The Parnham Trust sought to run further courses, but eventually, in 2002, the whole site was acquired by the Architectural Association (founded by “troublesome students” in 1847).

A very exciting moment

The association now aims to resurrect Hooke’s original approach to building, with students and teachers using greenwood poles from the woods around them.

Hooke Park’s new director Martin Self has been busy up in London, but he wrote (in an e-mail) that he was enthusiastic about “a very exciting moment – now that the outline planning is in place and the new academic programme at Hooke is coming together.”

David Hodges, West Dorset District council’s case officer, said that council officers had been in discussion with the Architectural Association before it made the application that was recently approved.

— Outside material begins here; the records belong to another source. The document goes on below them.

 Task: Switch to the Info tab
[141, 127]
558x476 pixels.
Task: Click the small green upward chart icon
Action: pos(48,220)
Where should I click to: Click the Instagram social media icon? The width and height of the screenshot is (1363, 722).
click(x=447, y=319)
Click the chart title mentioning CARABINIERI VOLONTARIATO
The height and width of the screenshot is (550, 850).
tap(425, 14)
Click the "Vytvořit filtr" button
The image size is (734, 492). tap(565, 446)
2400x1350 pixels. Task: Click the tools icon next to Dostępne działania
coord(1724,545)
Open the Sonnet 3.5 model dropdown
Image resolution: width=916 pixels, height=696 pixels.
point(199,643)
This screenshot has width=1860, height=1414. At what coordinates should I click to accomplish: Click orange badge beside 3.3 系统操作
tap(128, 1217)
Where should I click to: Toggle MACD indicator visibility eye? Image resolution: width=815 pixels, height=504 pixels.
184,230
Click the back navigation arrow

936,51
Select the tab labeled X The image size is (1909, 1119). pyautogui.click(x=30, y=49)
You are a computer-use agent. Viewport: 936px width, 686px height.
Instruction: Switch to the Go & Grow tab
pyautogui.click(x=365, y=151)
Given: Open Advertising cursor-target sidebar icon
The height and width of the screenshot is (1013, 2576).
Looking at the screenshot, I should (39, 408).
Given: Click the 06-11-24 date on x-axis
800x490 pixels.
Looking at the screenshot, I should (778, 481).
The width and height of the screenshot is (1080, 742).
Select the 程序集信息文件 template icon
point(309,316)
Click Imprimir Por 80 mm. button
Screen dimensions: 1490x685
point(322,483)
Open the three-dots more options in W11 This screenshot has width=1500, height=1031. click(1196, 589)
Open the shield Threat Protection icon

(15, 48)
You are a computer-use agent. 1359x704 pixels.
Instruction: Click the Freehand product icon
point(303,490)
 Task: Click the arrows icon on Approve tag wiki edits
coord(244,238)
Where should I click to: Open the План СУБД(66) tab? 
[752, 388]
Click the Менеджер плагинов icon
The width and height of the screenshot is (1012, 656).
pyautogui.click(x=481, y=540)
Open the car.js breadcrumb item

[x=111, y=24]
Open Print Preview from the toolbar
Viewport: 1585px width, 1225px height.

He went on: “This approval will need to be followed by a series of individual applications (what we call the ‘reserved matters’) for the detailed designs of each building once these have been designed by the students before they can be constructed on site.  The council will continue to offer advice to the Architectural Association in making these reserved  matters applications at Hooke Park as the detailed designs come forward.”

The Hooke Park project was ahead of its time, but it’s been one of those West Dorset phenomena that has gradually spread ideas through the wider culture. Guy Mallinson, a graduate of Parnham House, recently appeared on BBC2′s Mastercrafts with his Woodland Workshop at Holditch over in the far west of Dorset.

As John Makepeace once said: “Now that energy, sustainability and employment are pressing issues, trees and timber offer new economic, social and environmental possibilities.”